### Texte de la page
○ ○ ○ ○ ○ ○ ○

Critique : Nous irons vivre ailleurs

Christophe Foltzer | 9 décembre 2013
Christophe Foltzer | 9 décembre 2013

En suivant le parcours de Zola, jeune africain décidant de gagner Paris de façon illégale, le réalisateur Nicolas Karolszyk s'attaque à un sujet plus que délicat et casse-gueule pour un premier film. Et si dans l'ensemble Nous irons vivre ailleurs se tient, nombre de ses défauts laissent penser que les ambitions étaient peut-être un peu trop grandes.

Il faut avant tout reconnaître au réalisateur et à l'équipe du film un courage certain pour s'être lancés dans pareille entreprise : réaliser un film sur l'immigration clandestine dans la France de Nicolas Sarkozy (l'histoire se passe en 2008) sans aucun véritable financement public ou privé, tourné façon « guerilla » dans l'indifférence générale et qui ne bénéficie donc malheureusement pas d'une sortie digne de ce nom. Pourtant, Nous irons vivre ailleurs mérite d'être vu, ne serait-ce que parce qu'il témoigne de la vitalité d'un cinéma français vraiment indépendant, fauché certes mais hargneux et qui a besoin que l'on sache qu'il existe. De cela découle des images peu vues au cinéma (et encore moins à la télévision) : le quotidien d'une Afrique grise et terne, dépotoir de l'Occident, bien loin de quelques images d'Epinal qui pourraient nous venir à l'esprit. Une Afrique sale, laissée à l'abandon dont on a, tout comme le personnage principal, rapidement envie de partir. Mais c'est aussi une Afrique vivante et qui sait s'organiser en dépit de tout, un peuple abandonné qui se voit contraint de s'inventer de nouvelles règles pour rester autonome et simplement survivre. Le passage en France n'arrangera pas les choses et l'immersion dans le quotidien d'un immigré clandestin risque d'en surprendre plus d'un. Des camps de transit aux bidonvilles de Roms, le film montre la face honteuse d'un pays anciennement tolérant, il met en lumière ce que l'on refuse de voir. Et c'est sa plus grande qualité, sa raison d'être, cela lui confère une valeur quasi documentaire tant il paraît évident que ce qui est dépeint ici est très proche (pour ne pas dire similaire) de la Réalité.

○ ○ ○ ○ ○ ○ ○

### Lignes fournies
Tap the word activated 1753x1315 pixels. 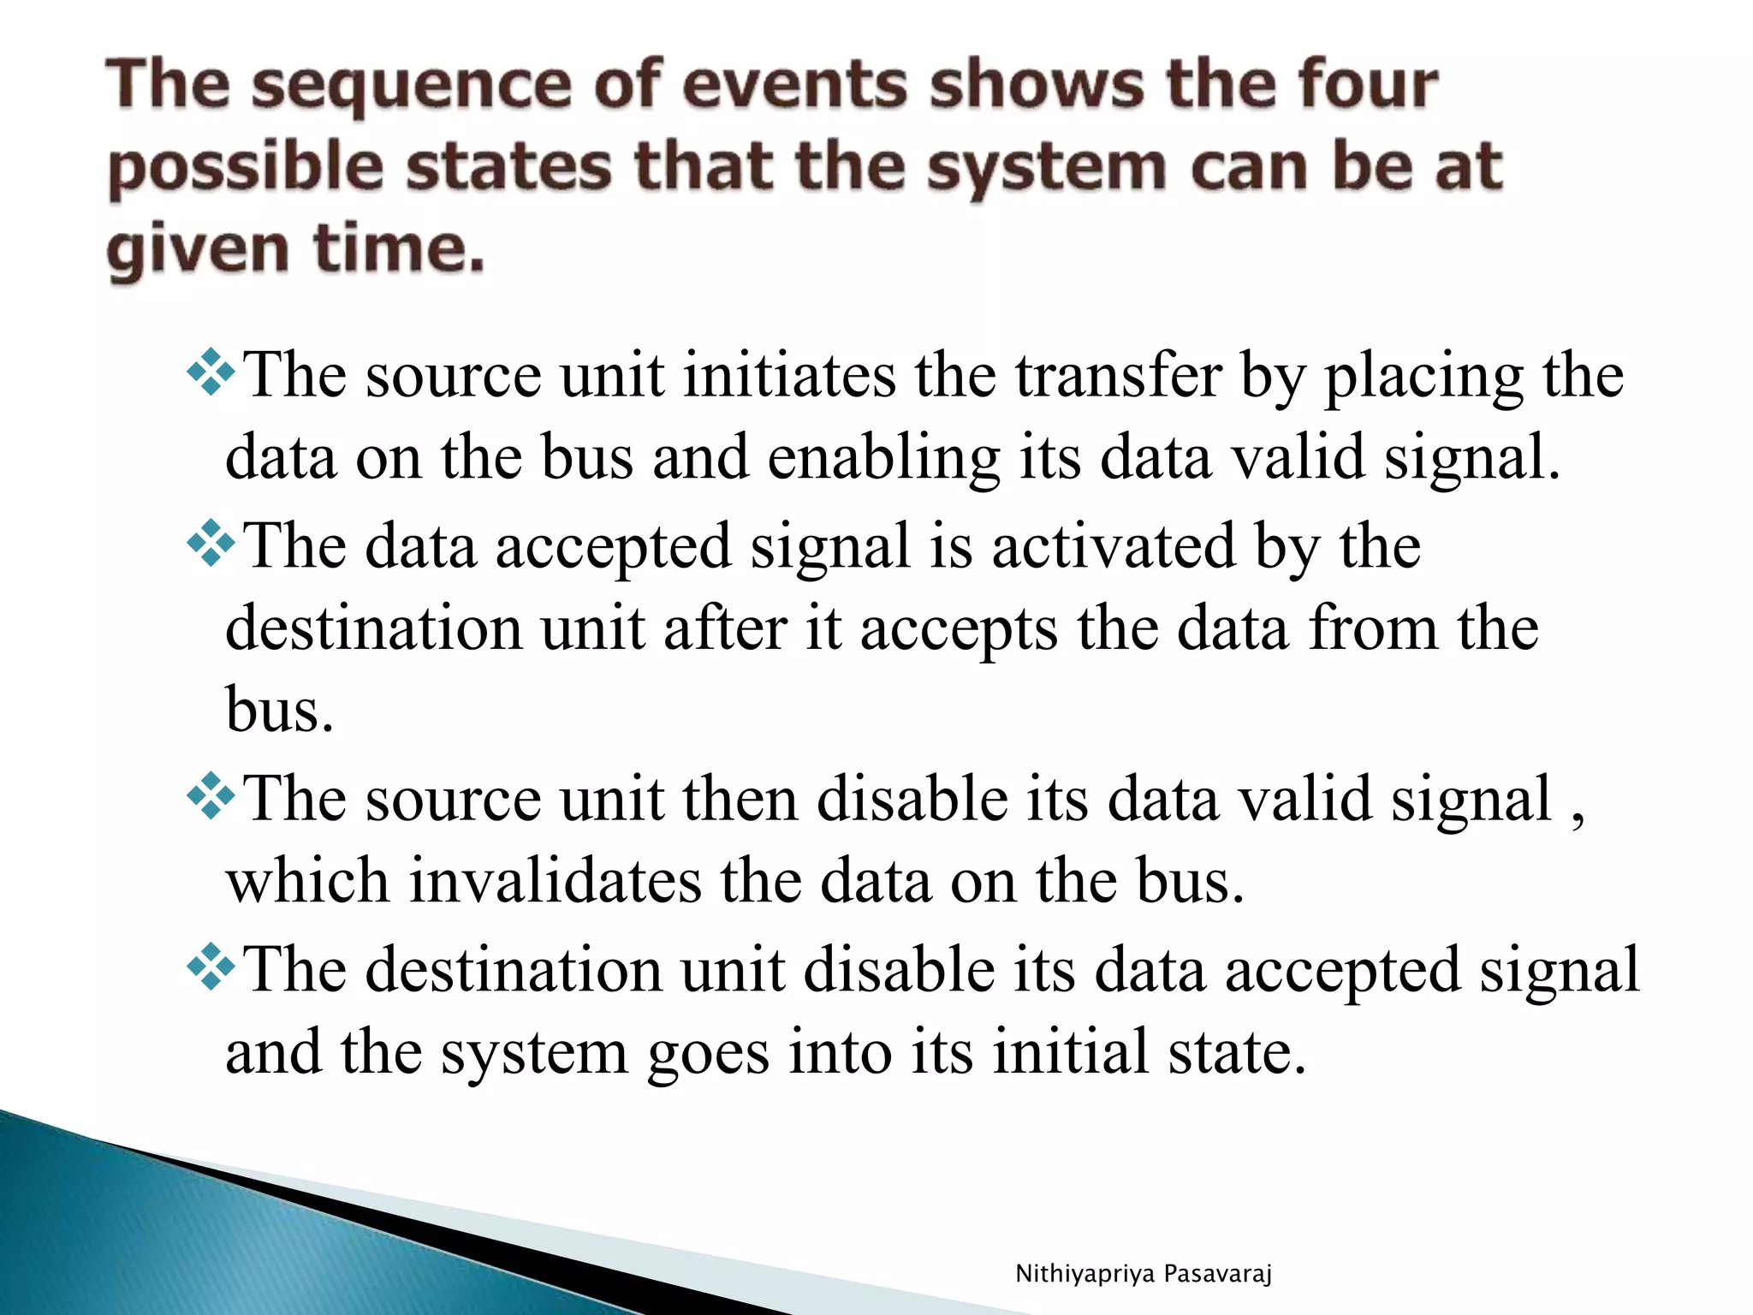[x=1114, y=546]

○ ○ ○ ○ ○ ○ ○

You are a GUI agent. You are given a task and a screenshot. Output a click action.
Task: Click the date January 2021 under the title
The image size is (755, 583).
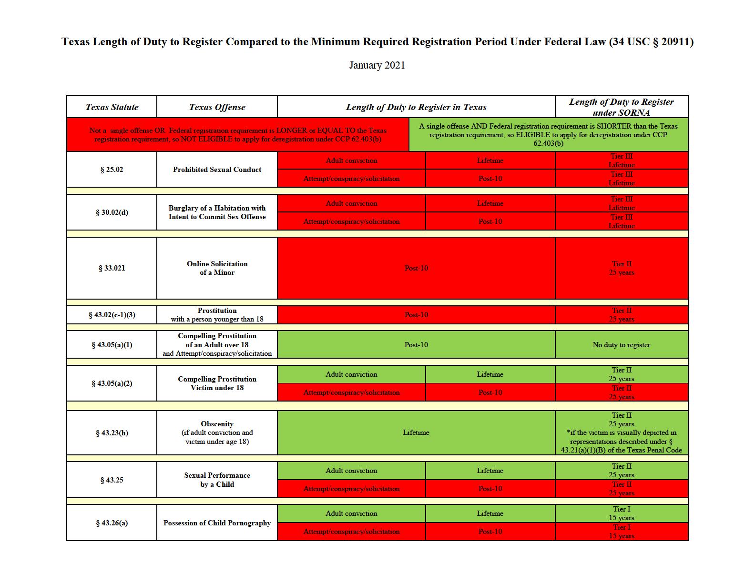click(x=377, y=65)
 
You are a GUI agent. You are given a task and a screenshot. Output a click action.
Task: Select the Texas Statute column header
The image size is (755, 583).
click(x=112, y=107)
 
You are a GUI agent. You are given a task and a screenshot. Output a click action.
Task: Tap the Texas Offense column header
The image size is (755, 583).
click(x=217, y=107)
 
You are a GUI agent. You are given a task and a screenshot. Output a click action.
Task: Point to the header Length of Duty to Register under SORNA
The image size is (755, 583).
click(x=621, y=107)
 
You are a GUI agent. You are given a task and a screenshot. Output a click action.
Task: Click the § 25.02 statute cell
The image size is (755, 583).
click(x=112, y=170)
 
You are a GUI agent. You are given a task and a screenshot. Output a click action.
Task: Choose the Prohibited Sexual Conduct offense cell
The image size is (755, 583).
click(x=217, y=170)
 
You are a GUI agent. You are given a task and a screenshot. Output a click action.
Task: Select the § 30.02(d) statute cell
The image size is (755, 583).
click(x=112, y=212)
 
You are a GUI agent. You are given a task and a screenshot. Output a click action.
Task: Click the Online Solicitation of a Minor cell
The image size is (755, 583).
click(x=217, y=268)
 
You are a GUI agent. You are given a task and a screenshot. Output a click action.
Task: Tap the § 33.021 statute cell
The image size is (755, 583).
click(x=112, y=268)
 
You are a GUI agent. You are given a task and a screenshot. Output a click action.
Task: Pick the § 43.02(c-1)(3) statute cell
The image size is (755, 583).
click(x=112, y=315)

○ ○ ○ ○ ○ ○ ○

### Consigne
Répondez brièvement d'après la critique :
1. Qui réalise le film ?
2. En quelle année se déroule l'histoire ?
3. Quels lieux de France le film montre-t-il, des premiers aux derniers cités ?
Les lignes n'ont aucun lien avec la critique.

### Résultat
1. Nicolas Karolszyk.
2. En 2008.
3. Les camps de transit et les bidonvilles de Roms.